Alternatively, the Court can award each Party their own retirement accounts. Davis v. Davis, 76 P.3d 716, 719-20 (Utah Ct. App. 2003). An unequal division of marital property is only justified when the court provide detailed findings showing exceptional circumstances to support the distribution. Davis at 719 (quoting Bradford v. Bradford, 1999 UT App 373, 27, 993 P.2d 887 (citation omitted.)
All retirement benefits accrued during the marriage or a future benefit is received during the marriage is marital property and should be divided equally.
V. DIVISION OF DEBTS
The Court should order Parties to equally divide all joint marital debts. Any separate debts or debts incurred after the date of separation should be the responsibility of the individual who acquired the debt. UTAH CODE § 30-2-5(1).

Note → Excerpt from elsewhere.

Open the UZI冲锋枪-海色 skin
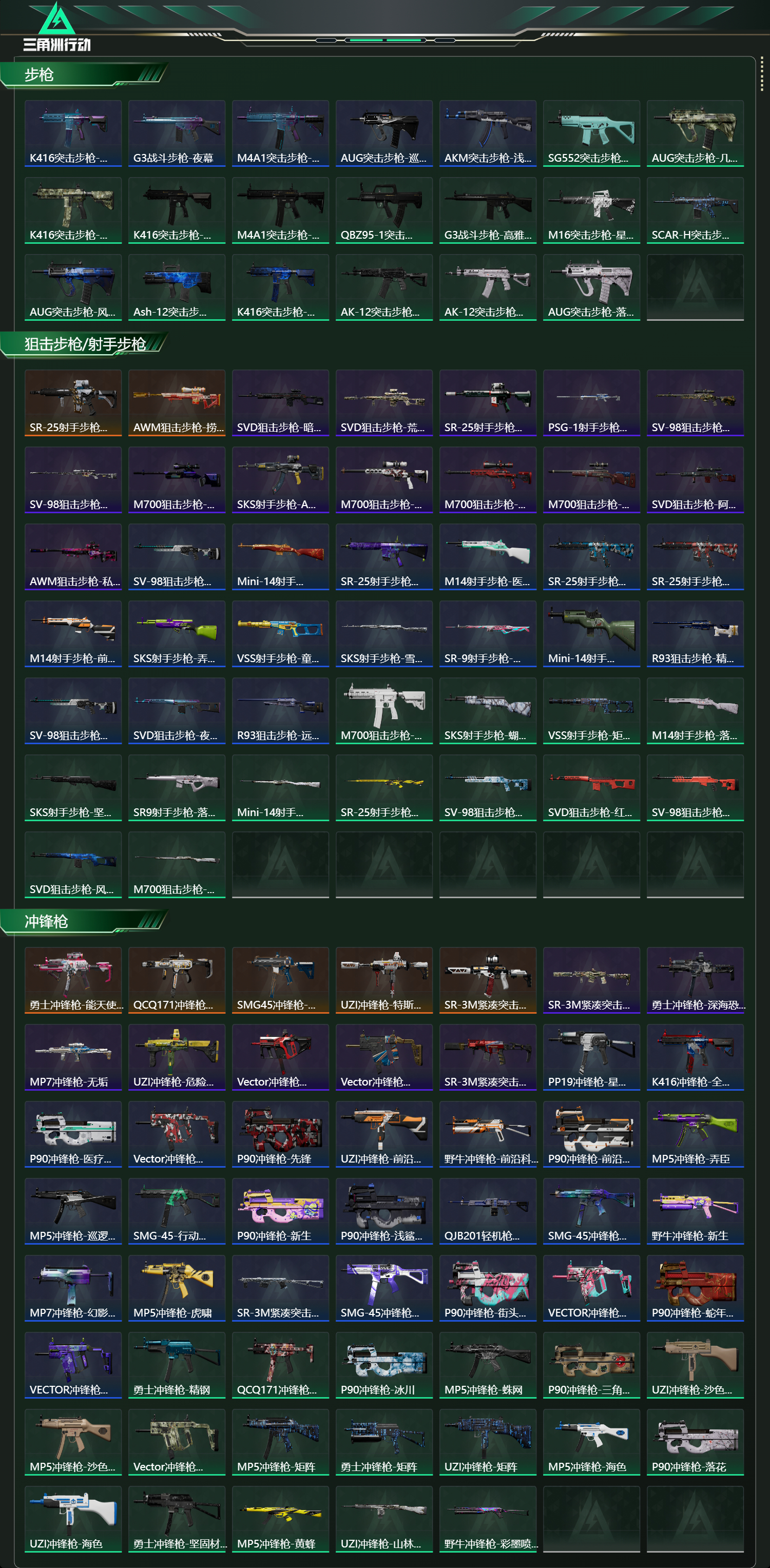 73,1519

Any marital debt should be divided evenly between Parties. Marital debts are subject to a fair and equitable division. Finlayson, 874 P.2d at 849. Marital debt is debt incurred for family expenses. UTAH CODE § 30-2-9. Any debt incurred during the marriage for family expenses should be divided evenly between Parties.
Although there is a presumption that marital debts are divided evenly, an unequal distribution can be made in exceptional circumstances. “Neither spouse is personally liable for the separate debts incurred by the other spouse during the marriage. But both spouses are responsible for family expenses.” Dahl, 2015 UT 23, 139 (Utah 2015). There is no fixed formula for determining the division of debts as long as there are adequate factual findings. (Id.)
The presumption is that marital debts are divided equally between Parties, unless there are exceptional circumstances to allow for an unequal distribution. Separate debts and debts incurred after the date of separation are the responsibility of Party incurring the debt.